= Richard G. Austin (weightlifter) =

American weightlifter (1931–2020)

Richard G. Austin (March 17, 1931 – March 18, 2020) was an American amateur weightlifter and powerlifter and a member of the Maine Sports Hall of Fame.

==Life and career==
Austin lived in the Virginia section of Rumford all his school age years with an exception of a year when he lived in Boston. Dick took up weight training at age 13 and has continued that training habit to this day.

In 1946 at the age of 17 he quit school and went to work for the Gulf Oil Co. in Chelsea, Massachusetts for one year. At age 20 he went to work for Oxford Paper Co., retiring in 1989. After working at Oxford for a few months he enlisted into the Army Airborne for 3 years. This was during the Korean War. He got into the 82nd Airborne Division and made 33 jumps in all. Jumping out of airplanes excited him; he says it was an enjoyable experience to say the least. From 4-6-51 to 4-6-54 and army life wasn’t for him. Food was lousy! He finished his schooling when he first got in and got his GED Equivalency Diploma. After an honorable discharge he returned home and went back to work in one month. In 1955 he married Annette Salatino, who died 12-14-05. They have 5 children and 12 grandchildren. It 1958 he broke all the existing two and one arm weight lifting records in Maine. Regular training took place until Mike Roy talked him into power-lifting competition. By 1980 he won his first world title and has continued on ever since, never once being defeated. He says, I wonder what it’s like to come in second? In his mind, that’s the first loser. He has a half dozen world and half dozen national titles and many of his records still exist. In fact, Sunday, April 5 he broke 2 world records but there wasn’t any listed. At 78 he finds it quite lonely in finding competition at his age. In 1998 a huge party at the Legion hosted by his sister- in-law, Lucy Day was given for him. It turned out to be a huge roast from all his close friends. From there he traveled to Austria with son Dicky and won a world title in which 16 countries competed.

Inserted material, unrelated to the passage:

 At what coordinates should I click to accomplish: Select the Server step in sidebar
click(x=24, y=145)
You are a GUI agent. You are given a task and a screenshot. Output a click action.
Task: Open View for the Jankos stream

Jerry Perkins had some of his wrestlers train with him to develop added strength. Several hundred kids trained at his gym to improve their sports skills and some returned to train there during and after college. Advice on training is free and he shares his knowledge with anyone willing to listen. For 38 years Alan Cayer has been lifting with Dick and won 3 World Titles in the Power-Lifting World.

In 1999 Dick was inducted into the Maine Sports Hall of Fame. Prior to his death, he was on the board of directors and also on the Honors and Selection Committee, whose job is to select potential incoming inductees.